Le soluzioni: non si investe più nella giustizia e i fondi hanno toccato il minimo storico dal 2000 (1,35% del bilancio dello Stato). A risorse invariate, tutti concordano sulla necessità di depenalizzare i reati minori, sottraendoli alla macchina del processo da riservare ai casi più gravi. Condivisa è anche la necessità di un diritto penale minimo, con pene alternative al carcere, efficaci quanto e forse più della galera. Sul fronte organizzativo, l’imperativo è razionalizzare le risorse esistenti, tagliando i Tribunali minori con meno di 20 magistrati (sono 88 su 165).
Le strade imboccate: leggi settoriali, contingenti, contraddittorie, approvate senza valutazioni d’impatto. Norme manifesto come il «processo breve». O leggi come la ex Cirielli, che ha tagliato la prescrizione, o come il «processo breve», che ci riprova. Risultato: una giustizia a due velocità. La descrive bene, con un’immagine efficace, il pm Paolo Ielo: «Al piano terra del Tribunale di Milano si trattano gli arresti in flagranza, i "reati di strada", droga, rapine, violazione della Bossi-Fini: il processo è rapido, ogni giorno vengono comminati svariati anni di galera, la prescrizione non esiste anche perché gli imputati sono poveri e non possono permettersi un avvocato di fiducia. Al terzo piano si trattano i reati di aggiotaggio, corruzione, falso in bilancio, per i quali non è previsto l’arresto in flagranza, gli imputati non sono i "meno abbienti" del piano terra, gli anni di galera comminati ogni giorno sono di gran lunga inferiori, il processo è più garantito e molti reati vanno in prescrizione perché la ex Cirielli ne ha ulteriormente diminuito i tempi». Insomma, giustizia rapida ai piani bassi, lenta ai piani alti.

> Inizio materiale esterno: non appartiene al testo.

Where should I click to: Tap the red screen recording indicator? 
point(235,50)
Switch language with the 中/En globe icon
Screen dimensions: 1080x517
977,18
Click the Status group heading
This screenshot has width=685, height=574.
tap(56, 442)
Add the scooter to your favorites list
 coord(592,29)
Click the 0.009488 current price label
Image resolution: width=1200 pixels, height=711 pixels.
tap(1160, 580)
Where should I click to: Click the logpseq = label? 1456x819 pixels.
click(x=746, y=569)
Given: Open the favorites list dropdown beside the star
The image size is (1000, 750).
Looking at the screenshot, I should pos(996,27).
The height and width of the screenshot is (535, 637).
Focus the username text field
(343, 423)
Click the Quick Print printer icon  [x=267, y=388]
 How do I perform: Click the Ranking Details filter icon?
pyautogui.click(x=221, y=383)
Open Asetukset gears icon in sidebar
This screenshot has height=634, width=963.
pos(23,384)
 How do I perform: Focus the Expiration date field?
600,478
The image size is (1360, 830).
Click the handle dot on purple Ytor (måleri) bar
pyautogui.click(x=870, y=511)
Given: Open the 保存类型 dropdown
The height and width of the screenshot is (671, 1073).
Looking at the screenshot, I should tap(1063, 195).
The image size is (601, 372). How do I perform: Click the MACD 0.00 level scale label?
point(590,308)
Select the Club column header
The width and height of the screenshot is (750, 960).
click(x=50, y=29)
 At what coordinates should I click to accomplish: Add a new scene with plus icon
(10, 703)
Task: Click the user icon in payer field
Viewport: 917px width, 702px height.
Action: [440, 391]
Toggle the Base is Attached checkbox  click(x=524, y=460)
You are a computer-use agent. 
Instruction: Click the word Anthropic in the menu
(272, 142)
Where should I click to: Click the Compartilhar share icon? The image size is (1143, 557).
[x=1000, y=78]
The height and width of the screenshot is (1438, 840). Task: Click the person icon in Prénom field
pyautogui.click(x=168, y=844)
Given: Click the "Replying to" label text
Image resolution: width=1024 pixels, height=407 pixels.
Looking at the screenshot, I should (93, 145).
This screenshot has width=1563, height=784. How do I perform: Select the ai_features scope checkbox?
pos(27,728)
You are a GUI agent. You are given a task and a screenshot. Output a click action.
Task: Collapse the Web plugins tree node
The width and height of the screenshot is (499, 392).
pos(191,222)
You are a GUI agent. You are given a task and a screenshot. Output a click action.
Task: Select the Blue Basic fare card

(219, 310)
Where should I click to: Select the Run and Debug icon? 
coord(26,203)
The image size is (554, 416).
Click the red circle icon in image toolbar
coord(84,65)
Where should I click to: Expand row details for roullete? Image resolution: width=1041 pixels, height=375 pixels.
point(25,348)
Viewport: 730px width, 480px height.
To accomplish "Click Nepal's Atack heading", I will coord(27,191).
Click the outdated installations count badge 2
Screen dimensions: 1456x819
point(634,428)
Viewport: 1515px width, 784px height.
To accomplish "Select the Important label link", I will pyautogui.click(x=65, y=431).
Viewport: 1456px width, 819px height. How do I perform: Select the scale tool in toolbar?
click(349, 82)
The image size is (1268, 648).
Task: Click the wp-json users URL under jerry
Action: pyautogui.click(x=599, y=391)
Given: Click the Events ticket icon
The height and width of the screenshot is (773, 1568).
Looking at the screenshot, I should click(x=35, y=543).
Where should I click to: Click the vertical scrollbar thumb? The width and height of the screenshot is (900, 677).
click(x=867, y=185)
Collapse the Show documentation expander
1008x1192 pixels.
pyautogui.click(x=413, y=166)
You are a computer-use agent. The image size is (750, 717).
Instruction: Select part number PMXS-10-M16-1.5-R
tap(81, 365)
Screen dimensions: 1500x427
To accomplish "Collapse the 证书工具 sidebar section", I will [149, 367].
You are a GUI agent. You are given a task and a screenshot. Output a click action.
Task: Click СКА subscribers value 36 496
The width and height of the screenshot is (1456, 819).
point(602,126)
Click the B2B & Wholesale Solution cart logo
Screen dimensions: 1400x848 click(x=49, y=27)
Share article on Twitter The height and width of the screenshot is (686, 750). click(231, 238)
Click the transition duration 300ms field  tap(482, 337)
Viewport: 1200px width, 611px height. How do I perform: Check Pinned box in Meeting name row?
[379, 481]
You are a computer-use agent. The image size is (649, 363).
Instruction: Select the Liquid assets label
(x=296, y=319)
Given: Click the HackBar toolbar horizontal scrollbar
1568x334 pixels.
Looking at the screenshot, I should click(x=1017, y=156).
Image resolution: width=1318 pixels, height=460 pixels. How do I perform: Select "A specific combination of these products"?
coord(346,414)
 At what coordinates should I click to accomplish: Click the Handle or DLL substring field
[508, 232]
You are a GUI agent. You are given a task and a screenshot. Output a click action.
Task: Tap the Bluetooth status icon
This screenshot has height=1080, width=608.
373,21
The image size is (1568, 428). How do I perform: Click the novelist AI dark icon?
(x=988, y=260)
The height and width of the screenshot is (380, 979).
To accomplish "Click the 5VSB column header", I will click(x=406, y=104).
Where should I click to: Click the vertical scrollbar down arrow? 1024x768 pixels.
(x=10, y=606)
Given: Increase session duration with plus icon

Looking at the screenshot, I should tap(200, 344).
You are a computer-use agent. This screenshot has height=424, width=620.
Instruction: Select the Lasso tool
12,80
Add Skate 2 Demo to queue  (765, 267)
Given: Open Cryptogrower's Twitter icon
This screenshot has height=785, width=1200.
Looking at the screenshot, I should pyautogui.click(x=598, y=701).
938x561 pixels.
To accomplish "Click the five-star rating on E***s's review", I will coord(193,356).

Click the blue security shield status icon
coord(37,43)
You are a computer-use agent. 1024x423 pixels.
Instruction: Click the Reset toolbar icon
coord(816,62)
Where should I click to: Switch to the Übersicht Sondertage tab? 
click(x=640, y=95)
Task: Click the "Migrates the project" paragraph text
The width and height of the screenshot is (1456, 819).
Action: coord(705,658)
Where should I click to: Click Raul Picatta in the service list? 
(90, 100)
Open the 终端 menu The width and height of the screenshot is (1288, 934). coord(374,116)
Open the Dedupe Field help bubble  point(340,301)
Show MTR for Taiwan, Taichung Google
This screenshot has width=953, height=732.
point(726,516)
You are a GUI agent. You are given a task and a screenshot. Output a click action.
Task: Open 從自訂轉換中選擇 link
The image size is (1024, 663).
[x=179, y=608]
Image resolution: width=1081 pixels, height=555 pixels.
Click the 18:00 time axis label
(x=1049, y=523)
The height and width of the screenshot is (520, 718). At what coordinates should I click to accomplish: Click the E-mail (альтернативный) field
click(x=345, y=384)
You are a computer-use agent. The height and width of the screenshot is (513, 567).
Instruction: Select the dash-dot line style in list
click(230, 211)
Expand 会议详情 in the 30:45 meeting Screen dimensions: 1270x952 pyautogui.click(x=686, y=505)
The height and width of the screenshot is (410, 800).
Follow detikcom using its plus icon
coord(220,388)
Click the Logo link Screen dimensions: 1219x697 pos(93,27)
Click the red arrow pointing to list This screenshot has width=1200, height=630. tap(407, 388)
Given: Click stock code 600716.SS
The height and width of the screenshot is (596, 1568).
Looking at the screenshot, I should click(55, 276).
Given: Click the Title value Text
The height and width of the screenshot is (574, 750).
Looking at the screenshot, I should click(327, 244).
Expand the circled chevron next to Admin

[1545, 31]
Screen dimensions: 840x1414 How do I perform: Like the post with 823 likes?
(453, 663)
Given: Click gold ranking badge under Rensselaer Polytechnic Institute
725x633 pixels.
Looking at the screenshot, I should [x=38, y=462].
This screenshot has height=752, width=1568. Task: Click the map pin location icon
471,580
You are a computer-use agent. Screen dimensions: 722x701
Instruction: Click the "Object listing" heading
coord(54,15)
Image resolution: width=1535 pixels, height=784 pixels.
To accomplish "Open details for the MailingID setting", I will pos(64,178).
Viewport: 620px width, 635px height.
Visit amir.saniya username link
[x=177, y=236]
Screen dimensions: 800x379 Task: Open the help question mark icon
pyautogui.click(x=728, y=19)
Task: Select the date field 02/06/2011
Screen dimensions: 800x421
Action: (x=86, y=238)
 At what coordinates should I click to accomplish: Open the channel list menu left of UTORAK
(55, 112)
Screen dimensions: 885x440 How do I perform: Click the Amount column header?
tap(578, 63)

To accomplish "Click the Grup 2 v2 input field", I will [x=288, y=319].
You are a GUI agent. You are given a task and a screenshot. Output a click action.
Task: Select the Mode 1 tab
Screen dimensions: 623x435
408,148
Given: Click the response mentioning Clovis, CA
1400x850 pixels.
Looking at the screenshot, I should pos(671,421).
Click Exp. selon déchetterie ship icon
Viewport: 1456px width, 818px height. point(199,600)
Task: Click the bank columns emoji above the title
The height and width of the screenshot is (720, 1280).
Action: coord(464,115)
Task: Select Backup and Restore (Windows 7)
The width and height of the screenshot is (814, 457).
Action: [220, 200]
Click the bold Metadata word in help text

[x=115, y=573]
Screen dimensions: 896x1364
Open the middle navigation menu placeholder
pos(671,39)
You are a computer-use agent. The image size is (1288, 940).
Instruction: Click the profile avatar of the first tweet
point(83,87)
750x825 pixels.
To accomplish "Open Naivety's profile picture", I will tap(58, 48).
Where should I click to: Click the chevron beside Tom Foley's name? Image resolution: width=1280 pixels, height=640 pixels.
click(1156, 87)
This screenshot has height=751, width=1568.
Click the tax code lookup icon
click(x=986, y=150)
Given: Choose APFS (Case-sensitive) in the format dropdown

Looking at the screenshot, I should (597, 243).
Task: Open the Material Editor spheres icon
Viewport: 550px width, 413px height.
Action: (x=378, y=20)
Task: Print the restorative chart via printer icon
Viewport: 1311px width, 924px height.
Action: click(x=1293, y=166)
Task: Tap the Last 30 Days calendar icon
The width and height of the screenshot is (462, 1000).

Depenalizzazione, revisione della geografia giudiziaria, eliminazione dei formalismi inutili del processo sono proposte presenti nei programmi elettorali delle forze politiche. Che vinte le elezioni, però, le lasciano nel cassetto. Giorni fa, il ministro della Giustizia Angelino Alfano se ne è ricordato e le ha «offerte» all’opposizione in cambio della disponibilità sulla riforma costituzionale della giustizia che dovrà «riequilibrare i poteri».Mancano meno di due anni alla fine della legislatura. Ne sono già trascorsi tre, segnati da un conflitto esasperato tra politica e giustizia. La maggioranza ormai teorizza apertamente che la «priorità» da risolvere è l’«anomalia giudiziaria» della «persecuzione» di alcuni magistrati nei confronti del premier. E così, finora il Parlamento è stato costretto a discutere ben 9 iniziative legislative dirette ad arginare le pendenze giudiziarie di Silvio Berlusconi. Alcune devastanti per il processo penale, fermate anche grazie alla moral suasion del Quirinale.